Directions for this task. I need every line of the material below that includes the string "Bildung".
= Beginning of Section =
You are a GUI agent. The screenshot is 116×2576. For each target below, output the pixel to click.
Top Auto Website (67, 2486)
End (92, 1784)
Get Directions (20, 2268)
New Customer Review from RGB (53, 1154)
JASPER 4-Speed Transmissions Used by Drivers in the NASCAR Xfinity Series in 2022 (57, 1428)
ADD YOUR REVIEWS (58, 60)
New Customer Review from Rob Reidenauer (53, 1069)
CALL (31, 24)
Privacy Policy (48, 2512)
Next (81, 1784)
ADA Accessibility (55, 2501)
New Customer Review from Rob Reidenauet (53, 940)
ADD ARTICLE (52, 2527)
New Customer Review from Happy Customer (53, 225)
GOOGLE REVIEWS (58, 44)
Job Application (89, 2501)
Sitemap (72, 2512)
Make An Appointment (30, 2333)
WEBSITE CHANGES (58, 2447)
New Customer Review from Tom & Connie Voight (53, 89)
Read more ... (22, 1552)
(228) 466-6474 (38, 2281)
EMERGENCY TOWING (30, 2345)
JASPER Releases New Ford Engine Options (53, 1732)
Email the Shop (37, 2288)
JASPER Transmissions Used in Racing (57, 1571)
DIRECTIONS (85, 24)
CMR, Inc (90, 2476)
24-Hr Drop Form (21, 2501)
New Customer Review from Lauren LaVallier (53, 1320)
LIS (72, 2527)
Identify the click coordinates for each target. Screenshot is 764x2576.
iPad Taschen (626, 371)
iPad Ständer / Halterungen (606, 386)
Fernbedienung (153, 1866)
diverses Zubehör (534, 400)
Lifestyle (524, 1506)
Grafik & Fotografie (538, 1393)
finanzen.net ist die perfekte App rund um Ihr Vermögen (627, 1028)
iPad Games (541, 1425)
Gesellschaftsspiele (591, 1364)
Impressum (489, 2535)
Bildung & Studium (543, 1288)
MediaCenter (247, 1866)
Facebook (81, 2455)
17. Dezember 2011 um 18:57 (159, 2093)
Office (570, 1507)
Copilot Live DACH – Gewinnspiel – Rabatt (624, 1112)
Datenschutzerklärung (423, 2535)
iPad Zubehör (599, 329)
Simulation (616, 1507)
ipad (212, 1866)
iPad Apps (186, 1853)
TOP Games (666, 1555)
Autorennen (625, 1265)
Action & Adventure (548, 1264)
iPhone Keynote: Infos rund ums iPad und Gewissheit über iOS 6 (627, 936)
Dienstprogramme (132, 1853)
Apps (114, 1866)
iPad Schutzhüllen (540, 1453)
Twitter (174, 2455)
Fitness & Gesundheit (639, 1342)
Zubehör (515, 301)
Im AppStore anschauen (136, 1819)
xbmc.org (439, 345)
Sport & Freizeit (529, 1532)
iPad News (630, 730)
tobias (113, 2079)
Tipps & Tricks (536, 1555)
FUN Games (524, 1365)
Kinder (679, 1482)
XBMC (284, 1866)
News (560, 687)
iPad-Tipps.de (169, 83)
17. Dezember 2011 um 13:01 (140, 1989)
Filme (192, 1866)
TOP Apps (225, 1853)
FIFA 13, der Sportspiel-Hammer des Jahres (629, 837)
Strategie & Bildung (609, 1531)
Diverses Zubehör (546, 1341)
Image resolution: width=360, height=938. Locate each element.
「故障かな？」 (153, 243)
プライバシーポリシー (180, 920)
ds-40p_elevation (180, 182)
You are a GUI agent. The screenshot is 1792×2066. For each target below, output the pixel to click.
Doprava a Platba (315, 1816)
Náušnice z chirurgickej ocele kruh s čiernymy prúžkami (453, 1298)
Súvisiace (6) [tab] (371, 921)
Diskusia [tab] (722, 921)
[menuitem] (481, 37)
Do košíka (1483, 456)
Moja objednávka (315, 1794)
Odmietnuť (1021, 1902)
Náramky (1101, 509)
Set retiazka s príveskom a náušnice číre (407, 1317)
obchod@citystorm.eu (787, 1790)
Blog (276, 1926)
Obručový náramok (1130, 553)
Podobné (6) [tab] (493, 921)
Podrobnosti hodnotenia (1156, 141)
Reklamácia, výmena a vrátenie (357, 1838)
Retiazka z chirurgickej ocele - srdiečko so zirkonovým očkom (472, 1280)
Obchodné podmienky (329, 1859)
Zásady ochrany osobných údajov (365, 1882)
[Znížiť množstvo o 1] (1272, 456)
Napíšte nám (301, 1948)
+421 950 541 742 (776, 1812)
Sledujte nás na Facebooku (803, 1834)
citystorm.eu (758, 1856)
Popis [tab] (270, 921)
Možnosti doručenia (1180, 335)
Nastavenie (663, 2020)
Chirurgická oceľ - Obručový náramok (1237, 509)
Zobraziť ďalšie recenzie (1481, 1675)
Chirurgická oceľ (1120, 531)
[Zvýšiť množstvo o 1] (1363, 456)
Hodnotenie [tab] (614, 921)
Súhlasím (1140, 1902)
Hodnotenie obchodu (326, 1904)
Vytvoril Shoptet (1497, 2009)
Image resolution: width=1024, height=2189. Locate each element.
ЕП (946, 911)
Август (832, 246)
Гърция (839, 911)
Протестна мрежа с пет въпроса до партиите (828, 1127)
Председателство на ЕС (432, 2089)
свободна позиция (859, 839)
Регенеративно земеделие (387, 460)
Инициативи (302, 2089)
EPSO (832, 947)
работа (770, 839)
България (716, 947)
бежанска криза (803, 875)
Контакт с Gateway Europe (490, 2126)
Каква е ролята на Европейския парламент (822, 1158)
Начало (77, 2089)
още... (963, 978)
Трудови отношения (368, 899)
= End of Section =
Written answer.
Bildung & Studium (543, 1288)
Strategie & Bildung (609, 1531)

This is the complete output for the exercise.